### Direction
Turn the entries below, starting at the line that contains "The image size is (2460, 1116)." and ending at the line that contains "Action: (166, 72)", into a JSON list of strings with one string per line and blank lines left out.

### Records shown
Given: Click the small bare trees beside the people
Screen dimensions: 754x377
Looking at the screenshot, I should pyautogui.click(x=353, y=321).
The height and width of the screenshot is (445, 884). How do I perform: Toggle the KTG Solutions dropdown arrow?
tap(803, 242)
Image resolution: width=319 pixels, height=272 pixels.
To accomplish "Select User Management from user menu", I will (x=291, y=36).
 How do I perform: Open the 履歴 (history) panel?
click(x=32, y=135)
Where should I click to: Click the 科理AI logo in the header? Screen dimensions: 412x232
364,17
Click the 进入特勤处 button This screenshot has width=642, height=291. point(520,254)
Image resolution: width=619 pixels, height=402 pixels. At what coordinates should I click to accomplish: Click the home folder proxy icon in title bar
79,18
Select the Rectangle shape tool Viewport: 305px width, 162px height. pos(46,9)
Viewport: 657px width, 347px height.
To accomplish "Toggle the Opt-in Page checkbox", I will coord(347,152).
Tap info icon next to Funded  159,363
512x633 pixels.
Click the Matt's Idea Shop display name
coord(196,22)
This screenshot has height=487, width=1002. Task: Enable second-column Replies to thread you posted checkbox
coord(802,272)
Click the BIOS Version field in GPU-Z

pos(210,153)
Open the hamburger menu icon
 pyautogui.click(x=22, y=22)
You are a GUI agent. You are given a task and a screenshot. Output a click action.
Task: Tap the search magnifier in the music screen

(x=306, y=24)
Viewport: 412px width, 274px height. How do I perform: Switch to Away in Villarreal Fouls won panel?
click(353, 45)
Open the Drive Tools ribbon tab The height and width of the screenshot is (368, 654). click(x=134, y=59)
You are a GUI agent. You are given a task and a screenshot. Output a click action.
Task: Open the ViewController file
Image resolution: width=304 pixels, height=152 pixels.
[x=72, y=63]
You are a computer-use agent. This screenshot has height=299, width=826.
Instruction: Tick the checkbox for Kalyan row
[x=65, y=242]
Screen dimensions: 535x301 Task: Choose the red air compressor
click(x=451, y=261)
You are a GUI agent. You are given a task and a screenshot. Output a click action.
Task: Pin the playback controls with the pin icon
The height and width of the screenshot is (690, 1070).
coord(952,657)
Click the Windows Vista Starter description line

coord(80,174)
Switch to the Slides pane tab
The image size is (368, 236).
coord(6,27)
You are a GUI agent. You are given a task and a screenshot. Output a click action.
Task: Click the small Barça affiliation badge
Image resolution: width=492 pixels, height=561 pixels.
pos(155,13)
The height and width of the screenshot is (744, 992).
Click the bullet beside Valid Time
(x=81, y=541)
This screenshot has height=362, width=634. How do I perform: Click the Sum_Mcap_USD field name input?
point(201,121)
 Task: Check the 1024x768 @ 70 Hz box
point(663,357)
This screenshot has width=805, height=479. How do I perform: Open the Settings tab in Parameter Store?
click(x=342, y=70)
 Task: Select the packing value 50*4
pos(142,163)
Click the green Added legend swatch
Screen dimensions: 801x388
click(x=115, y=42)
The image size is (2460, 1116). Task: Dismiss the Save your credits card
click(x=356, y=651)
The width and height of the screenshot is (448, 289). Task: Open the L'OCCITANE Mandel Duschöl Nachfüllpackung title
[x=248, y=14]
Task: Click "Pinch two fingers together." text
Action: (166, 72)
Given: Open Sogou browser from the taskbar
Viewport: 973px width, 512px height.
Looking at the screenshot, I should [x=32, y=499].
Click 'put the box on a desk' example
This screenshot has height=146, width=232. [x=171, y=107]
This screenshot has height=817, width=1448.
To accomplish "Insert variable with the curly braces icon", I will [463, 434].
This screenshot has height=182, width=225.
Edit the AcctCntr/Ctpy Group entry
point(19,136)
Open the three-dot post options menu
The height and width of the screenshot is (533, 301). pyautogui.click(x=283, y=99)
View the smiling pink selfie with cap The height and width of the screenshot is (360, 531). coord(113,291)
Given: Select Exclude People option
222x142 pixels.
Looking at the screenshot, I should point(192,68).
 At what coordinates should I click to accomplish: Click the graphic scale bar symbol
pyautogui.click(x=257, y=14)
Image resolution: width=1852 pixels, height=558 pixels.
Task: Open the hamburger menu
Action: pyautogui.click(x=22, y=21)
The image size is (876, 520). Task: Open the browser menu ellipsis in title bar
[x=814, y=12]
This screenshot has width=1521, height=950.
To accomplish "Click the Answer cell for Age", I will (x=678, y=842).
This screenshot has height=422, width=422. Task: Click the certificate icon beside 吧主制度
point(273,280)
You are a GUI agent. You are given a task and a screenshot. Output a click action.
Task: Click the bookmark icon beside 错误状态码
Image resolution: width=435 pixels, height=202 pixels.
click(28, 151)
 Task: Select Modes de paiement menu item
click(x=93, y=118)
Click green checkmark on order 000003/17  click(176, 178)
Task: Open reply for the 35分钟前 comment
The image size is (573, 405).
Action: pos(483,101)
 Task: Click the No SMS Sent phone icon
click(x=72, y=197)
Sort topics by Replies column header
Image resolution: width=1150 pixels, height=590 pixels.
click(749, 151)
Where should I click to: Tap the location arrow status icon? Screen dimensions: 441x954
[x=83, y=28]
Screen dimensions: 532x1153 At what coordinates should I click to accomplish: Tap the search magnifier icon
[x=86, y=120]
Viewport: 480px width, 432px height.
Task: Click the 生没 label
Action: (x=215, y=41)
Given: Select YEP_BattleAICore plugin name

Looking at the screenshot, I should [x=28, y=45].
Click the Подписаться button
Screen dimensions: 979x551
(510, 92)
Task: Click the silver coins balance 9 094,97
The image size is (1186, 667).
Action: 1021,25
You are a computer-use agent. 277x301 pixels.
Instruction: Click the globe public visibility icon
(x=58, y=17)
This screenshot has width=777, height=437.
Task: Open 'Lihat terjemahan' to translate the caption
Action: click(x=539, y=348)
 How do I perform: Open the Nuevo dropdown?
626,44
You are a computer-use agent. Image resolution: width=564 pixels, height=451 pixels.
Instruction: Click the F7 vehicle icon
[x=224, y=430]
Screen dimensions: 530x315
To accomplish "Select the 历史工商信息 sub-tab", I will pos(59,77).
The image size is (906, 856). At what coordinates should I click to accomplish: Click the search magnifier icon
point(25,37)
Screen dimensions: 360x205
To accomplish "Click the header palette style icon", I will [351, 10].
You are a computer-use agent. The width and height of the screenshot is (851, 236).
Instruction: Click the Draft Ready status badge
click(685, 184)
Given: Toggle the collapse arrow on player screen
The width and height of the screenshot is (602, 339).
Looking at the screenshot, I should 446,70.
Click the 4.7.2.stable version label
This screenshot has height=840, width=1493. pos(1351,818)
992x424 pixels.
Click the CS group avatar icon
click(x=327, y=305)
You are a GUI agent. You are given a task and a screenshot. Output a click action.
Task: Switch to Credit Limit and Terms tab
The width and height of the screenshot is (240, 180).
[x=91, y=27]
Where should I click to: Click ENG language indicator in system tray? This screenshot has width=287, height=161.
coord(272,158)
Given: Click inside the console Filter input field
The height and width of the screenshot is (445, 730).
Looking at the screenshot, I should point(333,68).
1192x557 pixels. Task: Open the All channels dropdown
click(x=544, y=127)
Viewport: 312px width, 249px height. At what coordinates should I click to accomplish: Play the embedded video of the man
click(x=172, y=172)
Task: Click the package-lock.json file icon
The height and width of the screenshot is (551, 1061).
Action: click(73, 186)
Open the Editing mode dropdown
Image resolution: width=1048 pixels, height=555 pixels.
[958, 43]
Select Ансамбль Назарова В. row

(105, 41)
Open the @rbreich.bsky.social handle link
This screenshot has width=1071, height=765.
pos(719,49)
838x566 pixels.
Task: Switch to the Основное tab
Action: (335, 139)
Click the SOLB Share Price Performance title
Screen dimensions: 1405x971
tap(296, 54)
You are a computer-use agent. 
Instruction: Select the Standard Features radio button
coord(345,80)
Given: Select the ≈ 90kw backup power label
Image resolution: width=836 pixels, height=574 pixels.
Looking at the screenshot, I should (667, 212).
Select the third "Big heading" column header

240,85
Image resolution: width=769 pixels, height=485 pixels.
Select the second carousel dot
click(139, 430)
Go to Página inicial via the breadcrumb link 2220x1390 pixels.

### Problem solution
[
  "The image size is (2460, 1116). Task: Dismiss the Save your credits card",
  "click(x=356, y=651)",
  "The width and height of the screenshot is (448, 289). Task: Open the L'OCCITANE Mandel Duschöl Nachfüllpackung title",
  "[x=248, y=14]",
  "Task: Click \"Pinch two fingers together.\" text",
  "Action: (166, 72)"
]